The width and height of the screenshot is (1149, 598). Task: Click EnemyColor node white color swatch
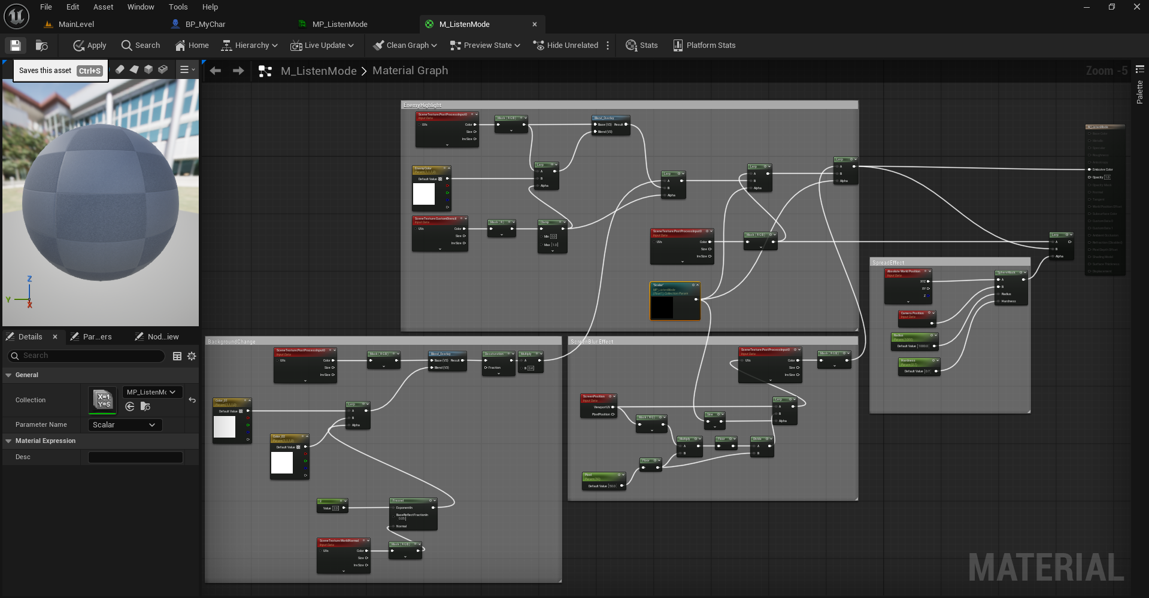click(424, 194)
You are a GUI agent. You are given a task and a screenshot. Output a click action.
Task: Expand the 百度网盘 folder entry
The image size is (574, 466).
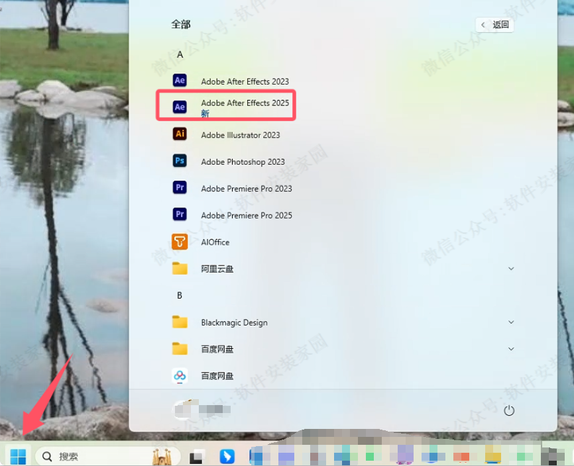tap(510, 349)
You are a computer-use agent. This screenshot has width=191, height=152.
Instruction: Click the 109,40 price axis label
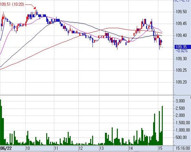[x=181, y=35]
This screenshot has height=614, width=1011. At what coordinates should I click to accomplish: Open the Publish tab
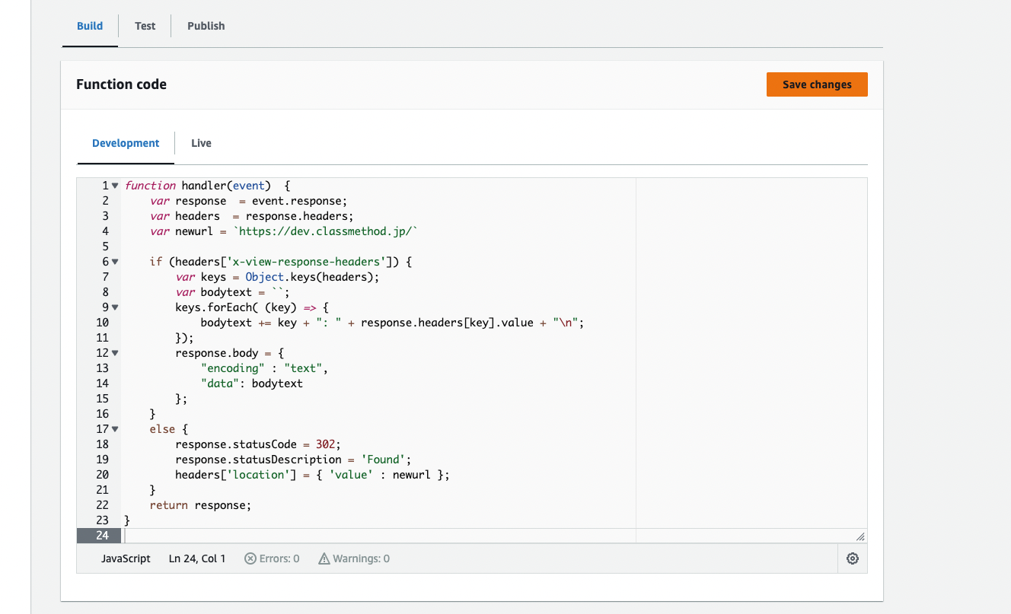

**THE TASK**
Leave out the pictures and repeat exactly the lines from the one containing "The image size is (574, 466)." through the last line of the entries.

**TASK RESULT**
The image size is (574, 466).
tap(510, 349)
You are a computer-use agent. This screenshot has width=191, height=152.
Instruction: Click the 109,40 price axis label
[x=181, y=35]
This screenshot has height=614, width=1011. At what coordinates should I click to accomplish: Open the Publish tab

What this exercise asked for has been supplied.